Mailbag: 'Grow a funny bone!'
By Angie Drobnic Holan
Published on Monday, October 19th, 2009 at 5:15 p.m.
It's been awhile since our last installment of reader e-mail, and our mailbag is overflowing!
Saturday Night Live and the Obameter
Saturday Night Live skewered President Barack Obama for not keeping his campaign promises, and we couldn't resist comparing their checklist to our Obameter database of campaign promises . We noted in our story that were doing it just for fun, but some readers still thought we were being frivolous or showing favoritism. Some said we were humorless for looking at the facts behind a comedy skit. And Jon Stewart criticized CNN for interviewing us.
"Did I miss your 'just for fun' fact checks on SNL's Tina Fey's Palin jokes? Or all of the lies spread about Palin: Banning books comes to mind.
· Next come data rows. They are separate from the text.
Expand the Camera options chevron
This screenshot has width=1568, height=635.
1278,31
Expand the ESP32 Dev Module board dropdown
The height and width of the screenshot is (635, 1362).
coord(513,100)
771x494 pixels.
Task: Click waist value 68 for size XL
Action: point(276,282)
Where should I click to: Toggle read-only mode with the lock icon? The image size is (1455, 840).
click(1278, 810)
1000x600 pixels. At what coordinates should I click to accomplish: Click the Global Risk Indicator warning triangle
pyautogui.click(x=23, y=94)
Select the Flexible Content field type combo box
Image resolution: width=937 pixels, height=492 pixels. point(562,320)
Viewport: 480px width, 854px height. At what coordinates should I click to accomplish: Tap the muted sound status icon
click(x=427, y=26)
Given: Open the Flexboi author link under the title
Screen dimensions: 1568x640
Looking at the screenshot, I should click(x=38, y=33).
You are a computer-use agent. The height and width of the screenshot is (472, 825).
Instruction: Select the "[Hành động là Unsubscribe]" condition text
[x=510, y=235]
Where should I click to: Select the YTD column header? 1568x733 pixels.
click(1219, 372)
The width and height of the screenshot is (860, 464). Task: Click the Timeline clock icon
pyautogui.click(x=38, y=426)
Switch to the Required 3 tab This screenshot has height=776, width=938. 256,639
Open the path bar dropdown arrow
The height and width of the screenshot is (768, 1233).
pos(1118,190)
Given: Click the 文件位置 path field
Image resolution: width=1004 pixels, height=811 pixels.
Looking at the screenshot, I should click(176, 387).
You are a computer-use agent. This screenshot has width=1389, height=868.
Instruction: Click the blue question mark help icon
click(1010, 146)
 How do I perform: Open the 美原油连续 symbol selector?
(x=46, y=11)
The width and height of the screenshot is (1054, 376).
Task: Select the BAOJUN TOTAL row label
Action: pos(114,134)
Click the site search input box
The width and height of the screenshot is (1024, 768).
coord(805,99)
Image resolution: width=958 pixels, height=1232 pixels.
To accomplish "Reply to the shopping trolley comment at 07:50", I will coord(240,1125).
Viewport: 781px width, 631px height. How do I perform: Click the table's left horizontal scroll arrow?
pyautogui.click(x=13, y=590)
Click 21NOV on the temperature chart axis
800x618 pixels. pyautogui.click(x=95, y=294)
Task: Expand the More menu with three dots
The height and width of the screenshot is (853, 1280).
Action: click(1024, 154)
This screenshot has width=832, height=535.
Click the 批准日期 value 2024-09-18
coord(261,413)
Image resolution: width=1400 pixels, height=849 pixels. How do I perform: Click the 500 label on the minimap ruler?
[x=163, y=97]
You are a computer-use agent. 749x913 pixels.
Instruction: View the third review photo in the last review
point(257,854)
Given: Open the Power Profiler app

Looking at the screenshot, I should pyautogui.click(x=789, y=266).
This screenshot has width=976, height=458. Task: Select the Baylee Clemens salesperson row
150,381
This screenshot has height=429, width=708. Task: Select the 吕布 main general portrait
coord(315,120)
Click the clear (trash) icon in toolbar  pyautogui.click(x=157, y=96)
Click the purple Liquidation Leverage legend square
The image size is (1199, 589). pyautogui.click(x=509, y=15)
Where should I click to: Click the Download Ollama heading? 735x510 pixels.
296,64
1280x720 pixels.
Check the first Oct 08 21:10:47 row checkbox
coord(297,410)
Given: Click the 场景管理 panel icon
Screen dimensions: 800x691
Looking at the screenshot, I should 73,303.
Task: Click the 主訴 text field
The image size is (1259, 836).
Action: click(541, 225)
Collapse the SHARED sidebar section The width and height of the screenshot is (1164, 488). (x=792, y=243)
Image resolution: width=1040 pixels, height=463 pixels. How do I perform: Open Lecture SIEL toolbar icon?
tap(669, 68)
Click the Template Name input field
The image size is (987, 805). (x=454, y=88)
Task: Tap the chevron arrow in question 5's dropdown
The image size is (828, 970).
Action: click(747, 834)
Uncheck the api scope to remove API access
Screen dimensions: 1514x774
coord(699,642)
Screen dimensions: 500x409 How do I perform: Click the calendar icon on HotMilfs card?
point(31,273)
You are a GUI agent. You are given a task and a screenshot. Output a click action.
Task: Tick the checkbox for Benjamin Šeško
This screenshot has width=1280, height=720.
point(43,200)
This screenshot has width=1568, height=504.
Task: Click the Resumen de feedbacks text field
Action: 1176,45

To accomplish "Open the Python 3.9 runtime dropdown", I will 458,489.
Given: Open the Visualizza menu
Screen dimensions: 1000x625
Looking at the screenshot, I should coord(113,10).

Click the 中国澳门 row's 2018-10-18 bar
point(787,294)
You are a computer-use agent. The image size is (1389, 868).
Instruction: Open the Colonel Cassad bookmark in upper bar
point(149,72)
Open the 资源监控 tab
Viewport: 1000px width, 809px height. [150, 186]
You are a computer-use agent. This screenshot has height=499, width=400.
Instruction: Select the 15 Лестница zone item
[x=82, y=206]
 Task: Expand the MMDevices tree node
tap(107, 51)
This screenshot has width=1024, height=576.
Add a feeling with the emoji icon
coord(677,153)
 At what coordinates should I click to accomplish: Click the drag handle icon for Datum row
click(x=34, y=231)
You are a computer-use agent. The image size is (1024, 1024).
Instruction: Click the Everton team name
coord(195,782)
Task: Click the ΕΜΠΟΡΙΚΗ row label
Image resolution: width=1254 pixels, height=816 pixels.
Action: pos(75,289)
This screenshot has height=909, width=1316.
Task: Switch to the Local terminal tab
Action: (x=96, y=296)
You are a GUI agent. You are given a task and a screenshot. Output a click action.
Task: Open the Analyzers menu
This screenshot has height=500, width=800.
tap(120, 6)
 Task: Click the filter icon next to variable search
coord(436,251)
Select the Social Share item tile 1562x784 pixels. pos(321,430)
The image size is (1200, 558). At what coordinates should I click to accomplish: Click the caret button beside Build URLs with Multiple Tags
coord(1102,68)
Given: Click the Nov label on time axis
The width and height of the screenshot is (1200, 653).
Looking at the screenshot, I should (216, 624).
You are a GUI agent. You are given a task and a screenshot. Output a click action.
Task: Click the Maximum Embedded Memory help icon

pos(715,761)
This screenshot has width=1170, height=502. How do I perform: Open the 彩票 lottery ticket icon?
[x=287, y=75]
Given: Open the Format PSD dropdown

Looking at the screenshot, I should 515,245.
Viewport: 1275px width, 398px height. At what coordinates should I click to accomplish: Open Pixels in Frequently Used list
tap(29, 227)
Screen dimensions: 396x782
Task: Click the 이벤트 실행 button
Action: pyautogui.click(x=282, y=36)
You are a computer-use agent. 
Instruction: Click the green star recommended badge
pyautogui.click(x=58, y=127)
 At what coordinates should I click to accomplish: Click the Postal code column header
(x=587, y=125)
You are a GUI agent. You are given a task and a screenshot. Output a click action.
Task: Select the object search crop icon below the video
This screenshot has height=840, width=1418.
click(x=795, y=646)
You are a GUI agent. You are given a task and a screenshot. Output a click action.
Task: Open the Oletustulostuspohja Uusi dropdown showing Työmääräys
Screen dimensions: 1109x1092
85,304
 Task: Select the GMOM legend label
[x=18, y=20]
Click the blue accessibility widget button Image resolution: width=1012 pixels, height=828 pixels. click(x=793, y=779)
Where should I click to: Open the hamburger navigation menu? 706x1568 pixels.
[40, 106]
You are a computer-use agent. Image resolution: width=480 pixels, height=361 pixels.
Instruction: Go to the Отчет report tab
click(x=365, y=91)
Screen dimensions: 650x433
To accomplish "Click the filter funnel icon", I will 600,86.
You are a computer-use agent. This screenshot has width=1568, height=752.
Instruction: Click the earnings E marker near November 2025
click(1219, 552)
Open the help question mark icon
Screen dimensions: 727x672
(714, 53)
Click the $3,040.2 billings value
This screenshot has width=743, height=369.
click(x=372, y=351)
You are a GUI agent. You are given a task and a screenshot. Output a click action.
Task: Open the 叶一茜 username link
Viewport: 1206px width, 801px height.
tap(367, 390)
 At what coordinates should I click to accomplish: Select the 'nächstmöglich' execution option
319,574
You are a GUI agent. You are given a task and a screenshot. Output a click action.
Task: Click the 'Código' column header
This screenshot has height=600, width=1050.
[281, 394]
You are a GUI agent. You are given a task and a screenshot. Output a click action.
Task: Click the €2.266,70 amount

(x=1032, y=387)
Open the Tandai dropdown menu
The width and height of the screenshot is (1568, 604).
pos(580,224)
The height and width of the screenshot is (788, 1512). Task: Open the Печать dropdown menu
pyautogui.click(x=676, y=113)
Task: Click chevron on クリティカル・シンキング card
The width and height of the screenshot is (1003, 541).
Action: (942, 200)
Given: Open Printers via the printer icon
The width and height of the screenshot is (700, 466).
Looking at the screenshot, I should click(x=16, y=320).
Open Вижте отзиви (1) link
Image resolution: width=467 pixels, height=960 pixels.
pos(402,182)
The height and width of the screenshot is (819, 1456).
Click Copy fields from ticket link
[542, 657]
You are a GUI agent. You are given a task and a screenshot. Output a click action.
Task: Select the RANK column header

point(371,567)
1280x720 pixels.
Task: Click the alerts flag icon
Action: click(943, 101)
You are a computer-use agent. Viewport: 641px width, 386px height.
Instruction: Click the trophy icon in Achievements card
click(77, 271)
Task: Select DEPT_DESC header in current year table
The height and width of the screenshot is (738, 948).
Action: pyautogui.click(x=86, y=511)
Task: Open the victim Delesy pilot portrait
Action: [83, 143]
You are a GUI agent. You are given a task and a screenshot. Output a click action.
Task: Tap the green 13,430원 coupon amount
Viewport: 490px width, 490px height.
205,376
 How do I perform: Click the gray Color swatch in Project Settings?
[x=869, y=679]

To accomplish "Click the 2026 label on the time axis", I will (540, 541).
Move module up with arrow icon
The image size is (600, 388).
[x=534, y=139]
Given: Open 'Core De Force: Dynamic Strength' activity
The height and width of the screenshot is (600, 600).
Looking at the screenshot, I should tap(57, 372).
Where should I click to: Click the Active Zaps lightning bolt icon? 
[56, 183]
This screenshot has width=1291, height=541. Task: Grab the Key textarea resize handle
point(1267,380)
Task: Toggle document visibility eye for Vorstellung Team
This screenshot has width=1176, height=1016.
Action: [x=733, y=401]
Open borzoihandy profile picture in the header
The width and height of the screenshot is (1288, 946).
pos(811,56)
I really don't remember your taking time to dispell the lies, bias, and blatant disregard for the truth regarding Palin and the network news shows which are a travesty in honesty and completeness." ( Editor's note: Read our 2008 report on Sarah Palin and banned books .)
"I've always been willing to give you the benefit of the doubt as far as your claims of non-partisanship are concerned. However, after seeing that you are 'fact checking' a comedy skit I have to call that claim into question. That you would even bother fact checking a parody makes it clear that you have an agenda. Why else would you go out of your way to call out SNL on its satirical critique of Obama's performance to date? I would especially like to bring up your assertion that SNL was wrong, with the item on its checklist, that Obama promised to make Afghanistan better, but it's worse. You noted that it was a Promise Kept as Barack Obama sent reinforcements , but SNL's assertion was that the situation in Afghanistan is worse. From everything I have been reading, including recent statement by General McChrystal, the situation in Afghanistan is worse, so I rate your rating False. The next time you go out of your way to defend Barack Obama against a comedic smearing try to get your facts straight…and grow a funny bone!"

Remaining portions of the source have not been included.